Where polls are not available, we use the election result from 2012. As I have written, this year’s Clinton-versus-Trump state polls are strongly correlated with 2012′s Obama-versus-Romney polls. Because no realignment is evident, past results are a good predictor of the likely outcome this year. At the moment, no more than fourteen states are genuinely in play.
State polls are converted to a win probability by calculating (a) the poll median and (b) the confidence with which this median is known, as measured using the estimated standard error of the mean (SEM). Because the estimated SEM is calculated from polling data, it therefore includes pollster-to-pollster “house effects” within it, as part of the variation. These numbers are passed to a MATLAB program for the rest of the calculation.
These two numbers are converted to a win probability using the t-distribution, a method that allows for the possibility of outlier events. Those probabilities are diagrammed above in the cartogram, whose areas are proportional to each state’s electoral votes (EV). Note that the cartogram is principally for display purposes, and its EV totals reflect only one combination of all possible outcomes, which number in the quadrillions.
To get a full snapshot of every possible outcome, these probabilities are compounded to generate a probability distribution of all possible outcomes:
The central dark blue bars represent the 95% confidence interval. The tails are plotted in green.

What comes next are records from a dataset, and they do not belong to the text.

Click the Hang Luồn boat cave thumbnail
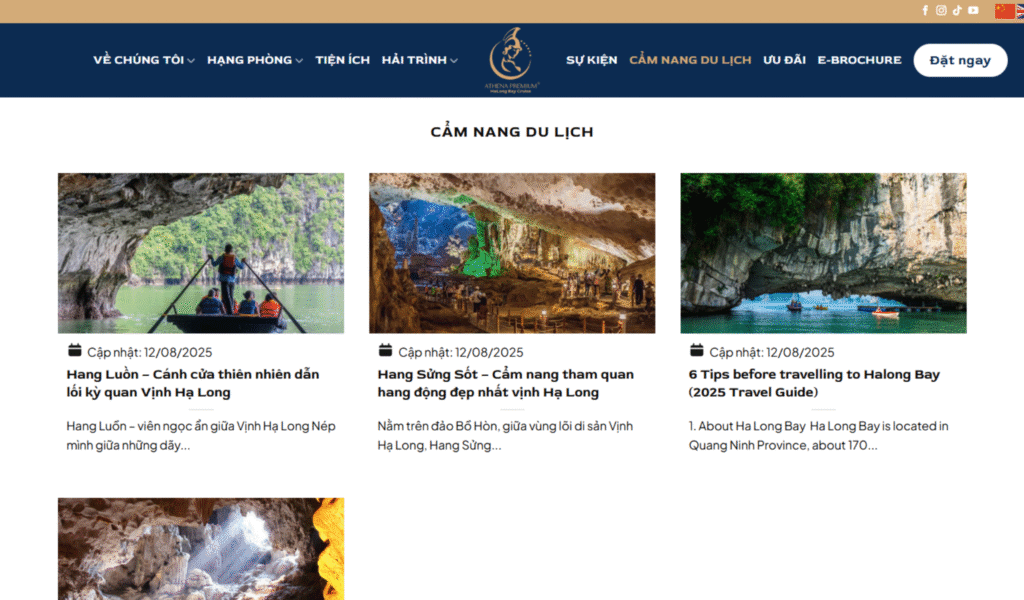1024x600 pixels. point(201,253)
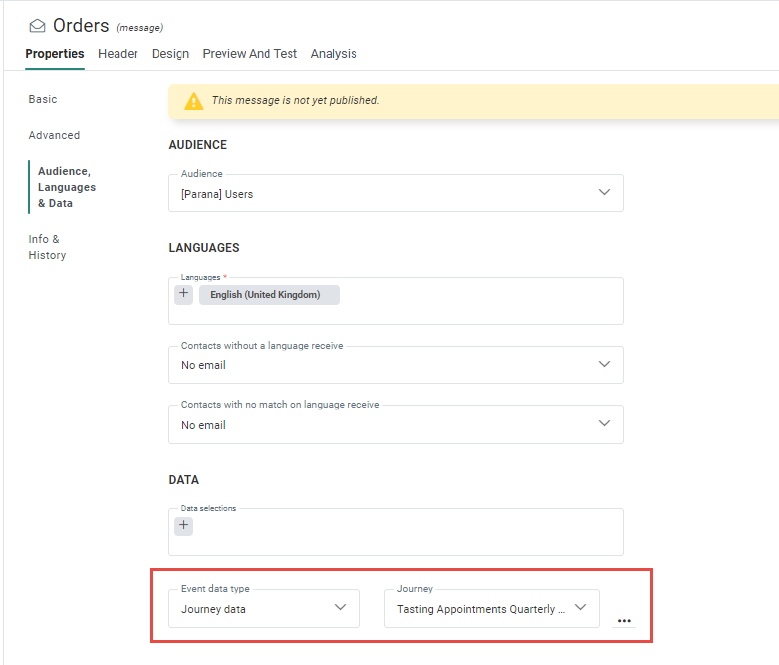Open Contacts without a language receive dropdown
Viewport: 779px width, 665px height.
pyautogui.click(x=395, y=365)
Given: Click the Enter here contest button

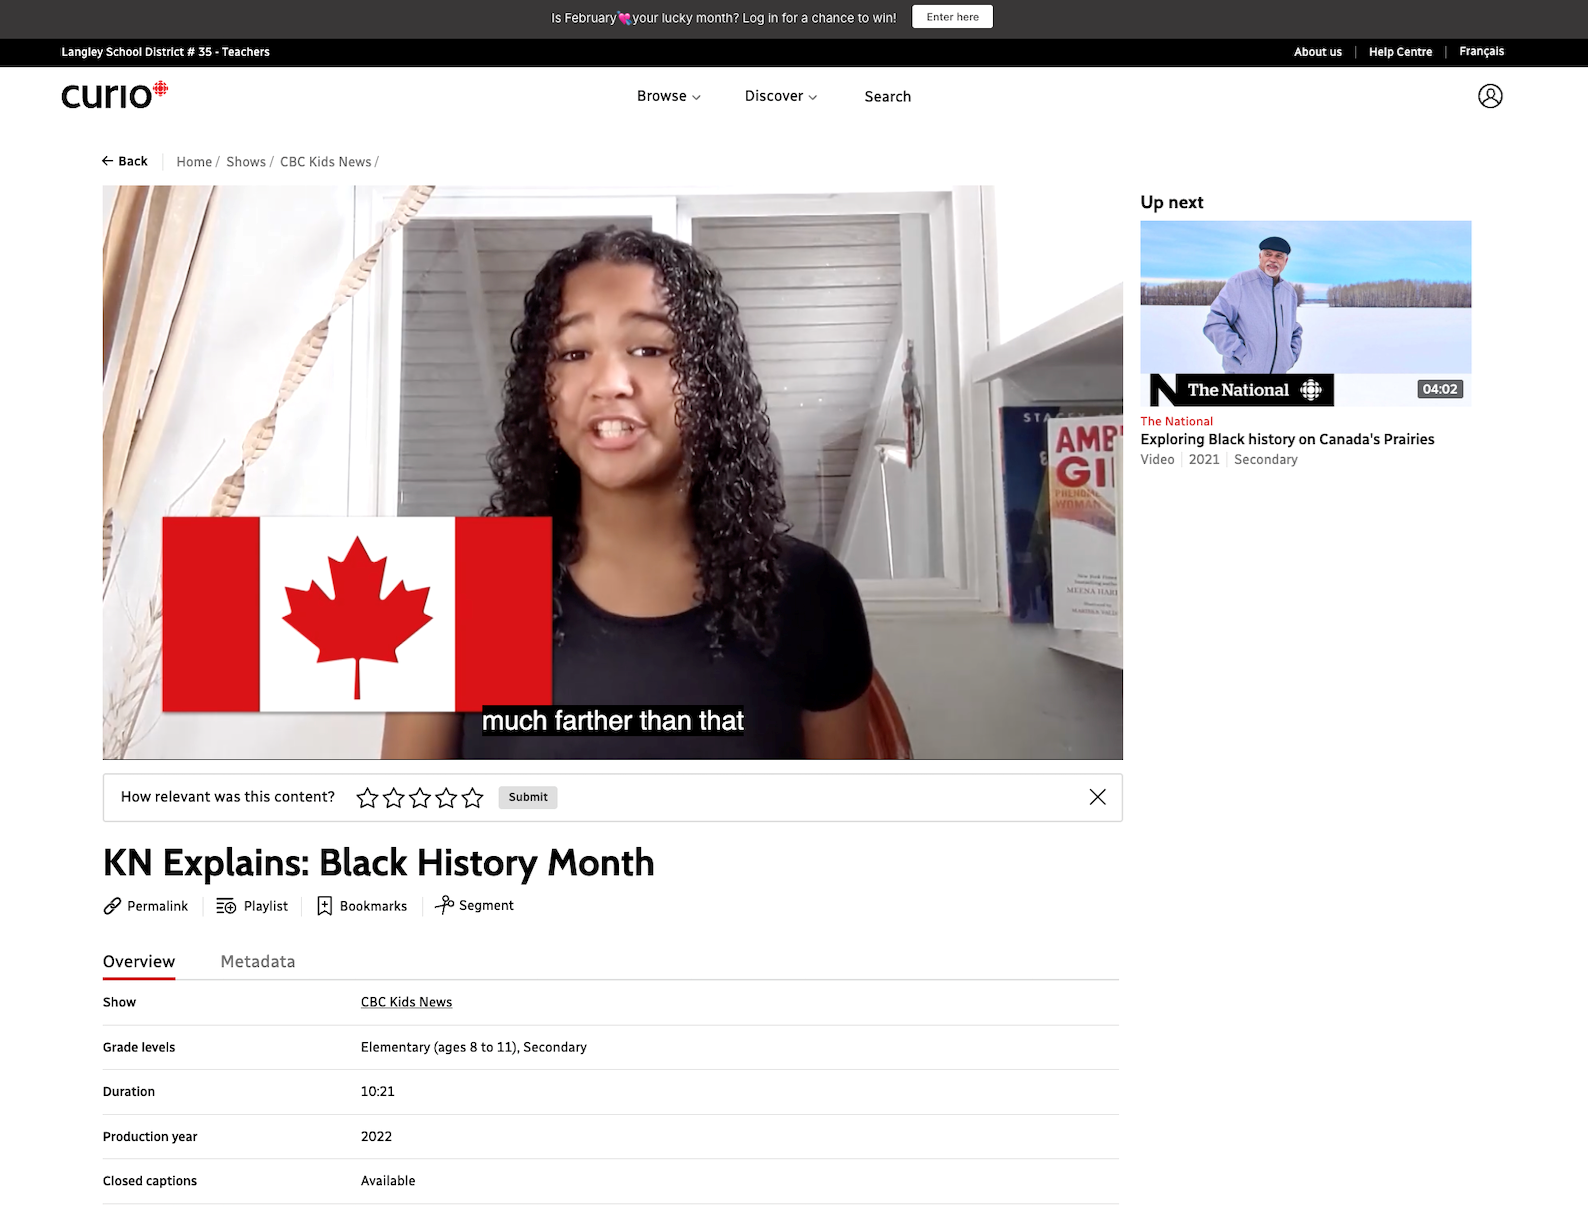Looking at the screenshot, I should click(x=952, y=17).
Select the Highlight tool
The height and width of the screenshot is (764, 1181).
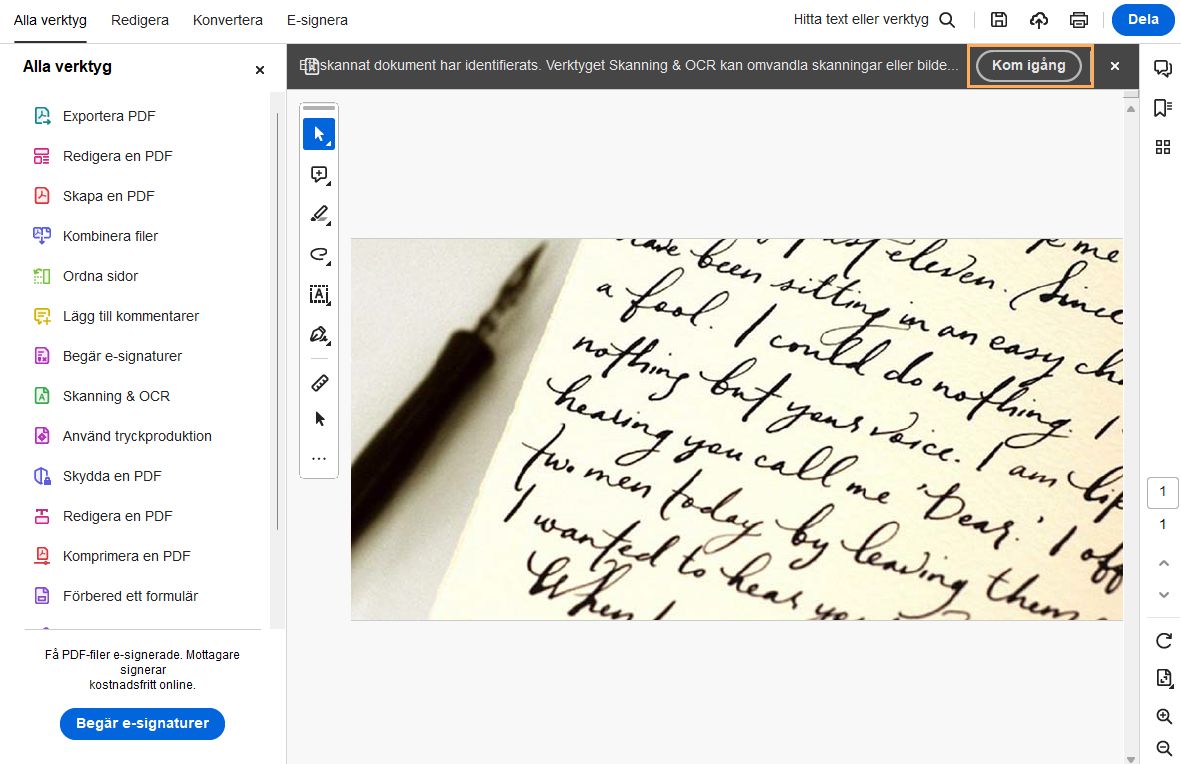(318, 214)
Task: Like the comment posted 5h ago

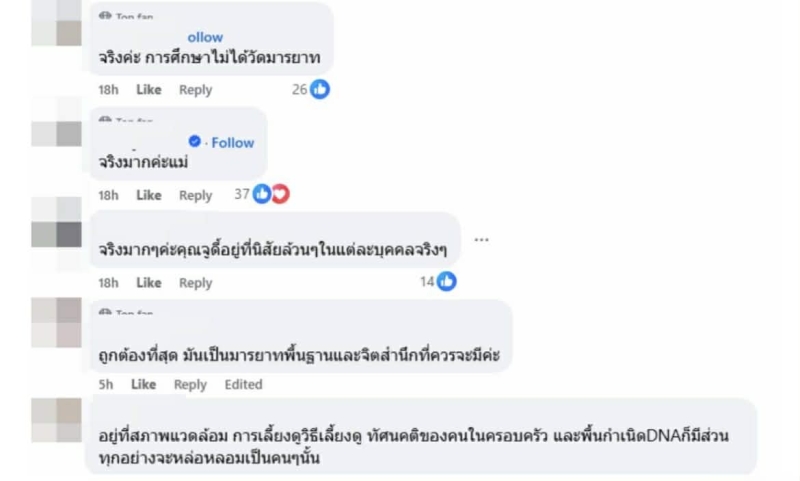Action: (x=143, y=384)
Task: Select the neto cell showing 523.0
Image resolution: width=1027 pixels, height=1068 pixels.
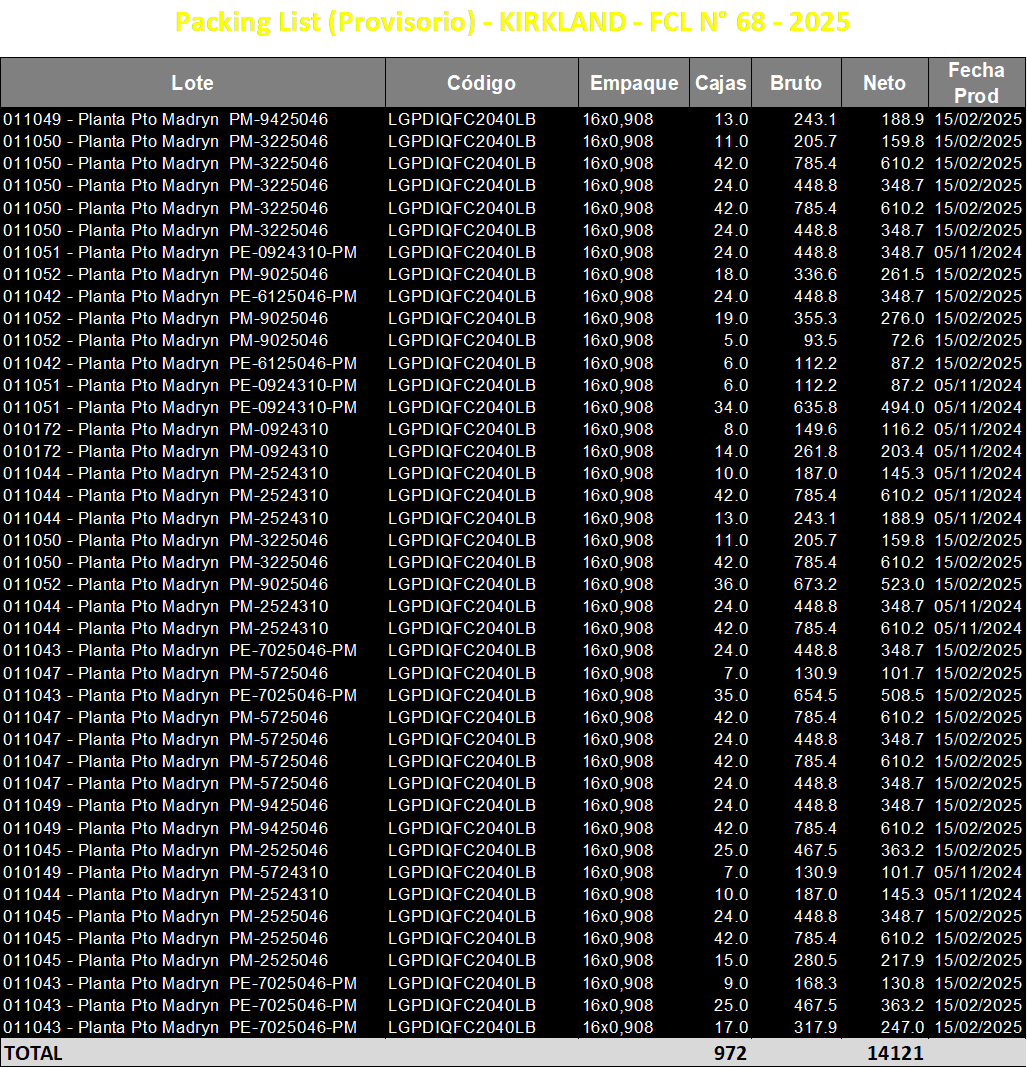Action: pyautogui.click(x=902, y=584)
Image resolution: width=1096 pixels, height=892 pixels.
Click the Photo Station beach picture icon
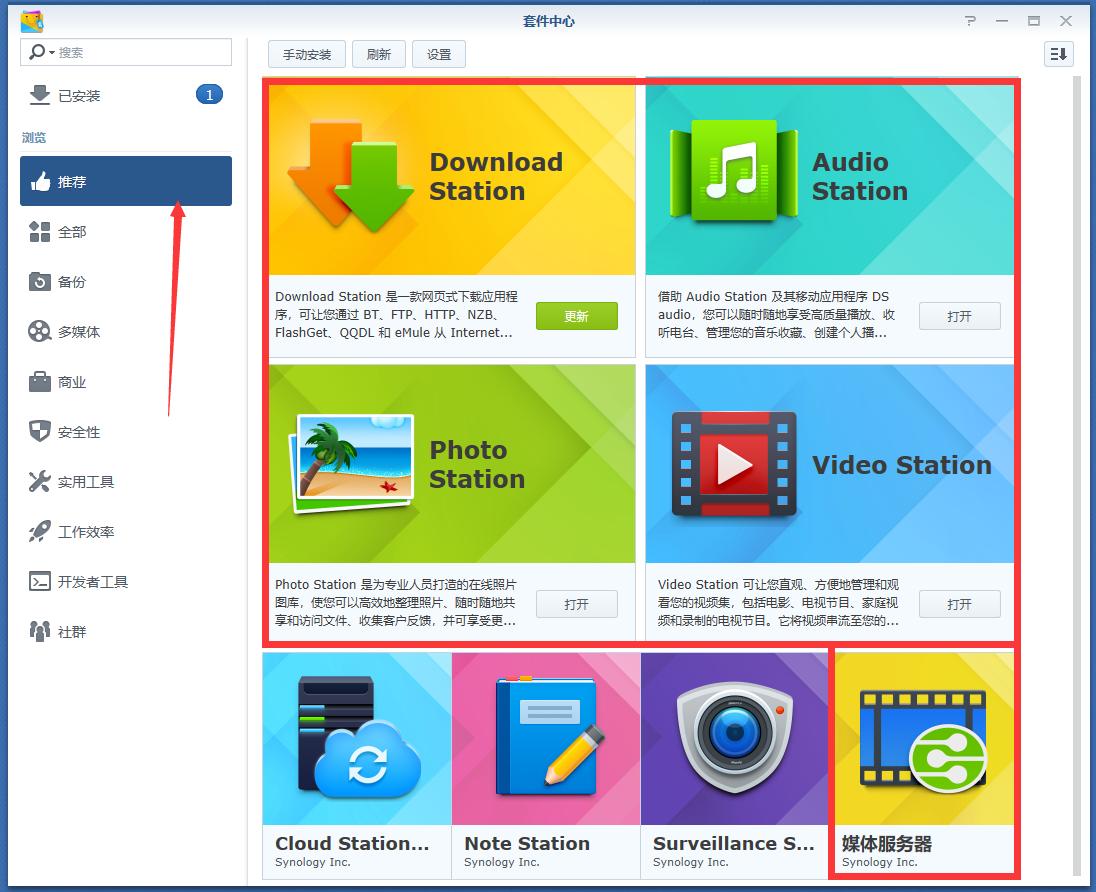pyautogui.click(x=353, y=464)
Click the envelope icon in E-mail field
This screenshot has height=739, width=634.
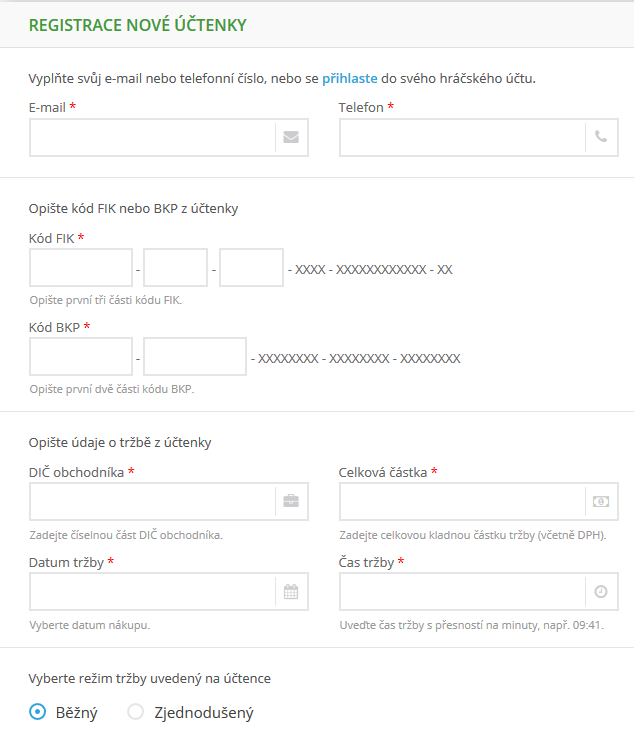291,138
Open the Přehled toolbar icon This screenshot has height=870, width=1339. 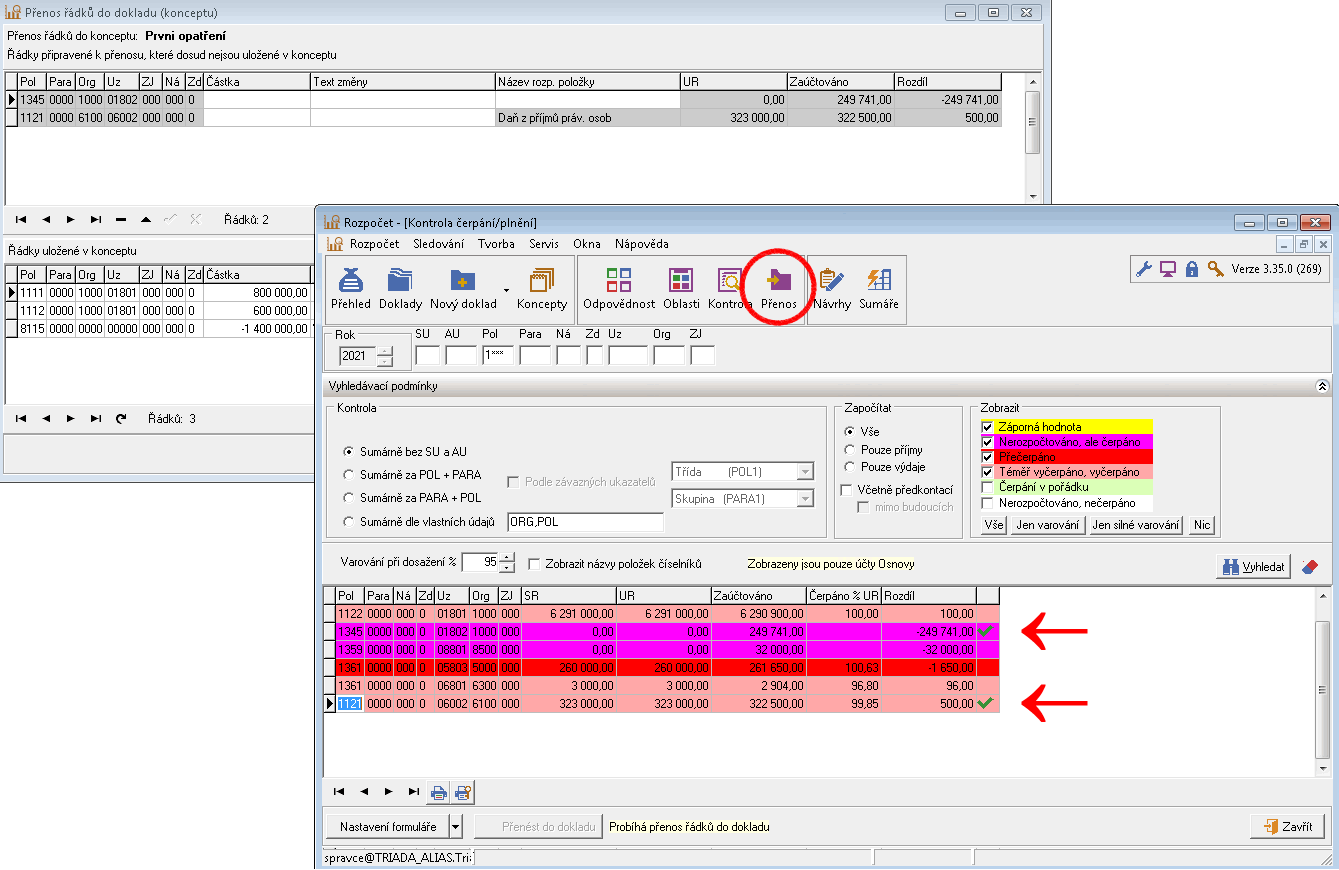350,288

At nearly all times, this snapshot shows a near-certain win for one candidate or the other. Because this probability is usually greater than 99%, we do not report it.
Instead, in the banner at the top of this website, we report the probability of a final election win. That quantity includes the possibility of movement between the time the polls were taken and Election Day, in November.
The Meta-Margin and November predictions
A key parameter in PEC’s calculation is the Meta-Margin. This is the amount by which the two-candidate margin in state polls would have to change in order to create a perfect electoral tie. For example, today the Meta-Margin is Clinton +3.86%. This means that Donald Trump’s election odds would be perfectly even if he picked up a net of about 3.9 percentage points among currently-undecided voters – or if about 1.9 percentage points of Clinton supporters switched sides..
Because the Meta-Margin is in units of percentage, it is a nice quantity to work with. If we have expectations about how much the Meta-Margin may move, we can predict what should happen in November.
To estimate how much future movement may occur, we make two calculations of probability, both of which appear in the banner at the top of this website:
- “random drift”: This calculation assumes random drift in either direction by an amount that matches past patterns in polling from 1952 to 2012;
- “Bayesian”: In this approach, the up-and-down variation in the Clinton-Trump polling margin so far in 2016 is used to establish a “prior”, i.e. the expected range of future movement. Variation to date is used estimate the midpoint of the likely range of futurevalues. This variation is then estimated conservatively to vary by approximately 7 percentage points, in order to not constrain the November possibilities too much. assumed range is more than twice as broad as the observed variation in 2004-2012, which were very stable compared to elections since 1952. Commentators say anything can happen, so bring it on.
At the moment, we are using national polls to set the prior. Once we have enough Meta-Margin history, we will use that.
The black curves indicate the median of the electoral vote estimator (top graph) and the Popular Vote Meta-Margin (bottom). For the EV estimator, the gray shaded region indicates the calculated 95% confidence interval. This confidence interval includes sampling error, variation in biases among pollsters, and changes in opinion during the period when the polls were taken. Because pollster biases tend to cancel one another on average, the true 95% confidence interval is smaller, typically less than +/-10 EV.
The graph’s calculations are explained here. Briefly, the red and yellow zones show a prediction range that combines random drift from current polls with a Bayesian prior. This Bayesian prior is calculated from the assumption that the average Clinton-Trump margin in national polls since January gives the center of the likely range of election outcomes. The prior has a Gaussian range with a sigma of +/-7%, consistent with 1952-2012 but larger than the amount of movement in the 2004-2012 election cycles. In other words, the prior is set to allow anything reasonable to happen.
The red zone is a “strike zone” showing the 68% confidence interval of probable outcomes. The yellow zone is a “watch zone” that shows a combination of the 95% random-movement confidence interval and the 95% gray-zone confidence interval. The November outcome is nearly certain to be within this range.